Steam should be "dry" at entry to the conditioner i.e., no water droplets. These should have been taken out by the separator. The pressure of steam should be set to suit requirements -- generally around 4 Bar pressure for ruminant and other fibrous feeds, and around 1 to 2 bar for starchy type of feeds. However, the writer suggests setting your pressure to suit your circumstances depending on the moisture content of your meal prior to conditioning. If your meal is predominantly dry, then use low pressure steam for all types of feed, but ensure the diameter of the steam pipe, after reducing the valve, is big enough to carry the volume at low velocity (20 m/sec) required to optimize meal temperature and moisture. Best results are obtained when steam enters the conditioner via its end plate through a manifold.

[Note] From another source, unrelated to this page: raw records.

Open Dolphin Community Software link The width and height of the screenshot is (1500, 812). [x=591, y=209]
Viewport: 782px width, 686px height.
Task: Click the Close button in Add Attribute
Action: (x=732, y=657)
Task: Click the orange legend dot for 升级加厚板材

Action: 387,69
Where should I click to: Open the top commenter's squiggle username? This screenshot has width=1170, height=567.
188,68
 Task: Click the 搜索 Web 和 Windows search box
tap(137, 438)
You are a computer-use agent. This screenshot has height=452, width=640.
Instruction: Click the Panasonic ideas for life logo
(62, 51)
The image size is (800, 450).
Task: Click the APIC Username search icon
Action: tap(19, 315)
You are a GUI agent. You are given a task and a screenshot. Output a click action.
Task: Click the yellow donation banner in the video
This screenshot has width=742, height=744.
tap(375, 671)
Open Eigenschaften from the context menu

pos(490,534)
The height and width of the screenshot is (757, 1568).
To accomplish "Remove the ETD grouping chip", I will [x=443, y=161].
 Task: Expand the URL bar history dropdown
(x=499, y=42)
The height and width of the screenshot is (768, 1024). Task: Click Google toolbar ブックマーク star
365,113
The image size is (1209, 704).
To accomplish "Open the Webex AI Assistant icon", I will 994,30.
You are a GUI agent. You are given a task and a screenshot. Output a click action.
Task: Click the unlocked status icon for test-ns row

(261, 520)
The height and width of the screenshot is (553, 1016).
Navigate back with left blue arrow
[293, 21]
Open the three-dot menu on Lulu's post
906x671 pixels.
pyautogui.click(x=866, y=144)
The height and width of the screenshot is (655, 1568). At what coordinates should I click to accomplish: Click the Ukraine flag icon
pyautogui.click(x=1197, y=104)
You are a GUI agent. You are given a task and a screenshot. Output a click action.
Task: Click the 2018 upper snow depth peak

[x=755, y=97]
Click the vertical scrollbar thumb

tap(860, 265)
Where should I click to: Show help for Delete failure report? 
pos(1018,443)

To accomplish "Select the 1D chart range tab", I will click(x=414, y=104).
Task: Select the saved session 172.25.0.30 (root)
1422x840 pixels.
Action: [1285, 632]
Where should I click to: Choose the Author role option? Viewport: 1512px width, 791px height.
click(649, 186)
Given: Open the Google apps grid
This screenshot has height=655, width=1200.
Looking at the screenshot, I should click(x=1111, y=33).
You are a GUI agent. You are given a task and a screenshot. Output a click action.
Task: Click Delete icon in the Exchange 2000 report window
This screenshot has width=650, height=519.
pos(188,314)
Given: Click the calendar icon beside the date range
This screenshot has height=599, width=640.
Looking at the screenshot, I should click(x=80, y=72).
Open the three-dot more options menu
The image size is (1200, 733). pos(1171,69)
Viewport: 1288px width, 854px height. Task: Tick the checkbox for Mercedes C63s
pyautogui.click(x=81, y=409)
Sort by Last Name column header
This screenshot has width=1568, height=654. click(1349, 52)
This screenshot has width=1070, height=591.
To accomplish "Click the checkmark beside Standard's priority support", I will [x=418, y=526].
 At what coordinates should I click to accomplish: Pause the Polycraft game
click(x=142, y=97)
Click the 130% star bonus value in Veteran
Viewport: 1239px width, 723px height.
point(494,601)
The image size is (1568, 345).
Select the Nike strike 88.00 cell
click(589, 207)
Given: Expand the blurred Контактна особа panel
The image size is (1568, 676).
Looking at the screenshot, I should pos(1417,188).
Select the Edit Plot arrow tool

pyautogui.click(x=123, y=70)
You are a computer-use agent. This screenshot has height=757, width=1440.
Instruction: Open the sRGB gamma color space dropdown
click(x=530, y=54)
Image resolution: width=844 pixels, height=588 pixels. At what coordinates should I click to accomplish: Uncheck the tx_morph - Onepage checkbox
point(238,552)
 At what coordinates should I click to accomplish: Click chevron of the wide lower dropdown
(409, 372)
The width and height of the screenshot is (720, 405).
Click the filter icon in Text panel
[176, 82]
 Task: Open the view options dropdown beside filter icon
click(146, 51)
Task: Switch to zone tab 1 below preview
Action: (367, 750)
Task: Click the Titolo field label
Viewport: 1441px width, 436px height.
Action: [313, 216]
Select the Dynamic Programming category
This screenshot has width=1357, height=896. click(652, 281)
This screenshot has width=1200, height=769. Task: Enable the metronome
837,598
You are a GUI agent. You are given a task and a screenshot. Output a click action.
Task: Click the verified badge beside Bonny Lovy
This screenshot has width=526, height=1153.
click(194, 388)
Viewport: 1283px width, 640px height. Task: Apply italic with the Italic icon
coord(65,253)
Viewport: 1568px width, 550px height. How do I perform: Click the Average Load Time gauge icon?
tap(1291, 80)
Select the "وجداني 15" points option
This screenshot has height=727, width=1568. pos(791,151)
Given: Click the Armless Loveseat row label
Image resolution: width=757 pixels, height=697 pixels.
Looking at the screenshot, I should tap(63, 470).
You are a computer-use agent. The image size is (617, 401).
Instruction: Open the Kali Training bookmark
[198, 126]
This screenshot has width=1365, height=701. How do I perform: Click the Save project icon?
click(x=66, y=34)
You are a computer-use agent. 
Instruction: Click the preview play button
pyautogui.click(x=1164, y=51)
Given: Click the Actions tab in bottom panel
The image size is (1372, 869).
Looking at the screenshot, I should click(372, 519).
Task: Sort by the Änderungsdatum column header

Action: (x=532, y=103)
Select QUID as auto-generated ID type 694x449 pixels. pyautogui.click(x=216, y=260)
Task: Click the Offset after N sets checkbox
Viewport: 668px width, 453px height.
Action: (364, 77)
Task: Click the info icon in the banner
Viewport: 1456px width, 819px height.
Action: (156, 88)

The steam reducing valve should be at least six meters upstream from entry to the conditioner.

So, if you are satisfied that everything so far meets with requirements, then the last stage has to reveal the problem.

Stage 4

Check out the following main problem areas:
1. Fines return are large pieces or whole pellets returned to the pellet press -- possible hole in sifter screen, See amperage trace Fig. 3 -- recorded in an Israel feedmill.
2. Are you allowing any raw materials to by-pass the grinder e.g., soy or pelleted products? (Sieve analysis will reveal this).

3. Analyze finished product for oil and protein -- if out of spec., check feed raw materials and storage silos. Possible carry over of one raw material into another.
4. Check temperature and moisture of pellets leaving cooler. These should be at a level which you know the product can be stored without risk of deterioration.
5. Are you adding water? Water doe not disperse well. It creates wet-spots which cause pellets to degrade during storage.
6. Are you adding other liquids e.g., fat, molasses? Check to ensure these are dispersed evenly.
7. Ensure that both (all) rollers in the pelleting machine are positioned correctly and the plough/s are not badly worn/fitted. Uneven pellet length is an indication that something is wrong. Check again to ensure the holes are not rolled over.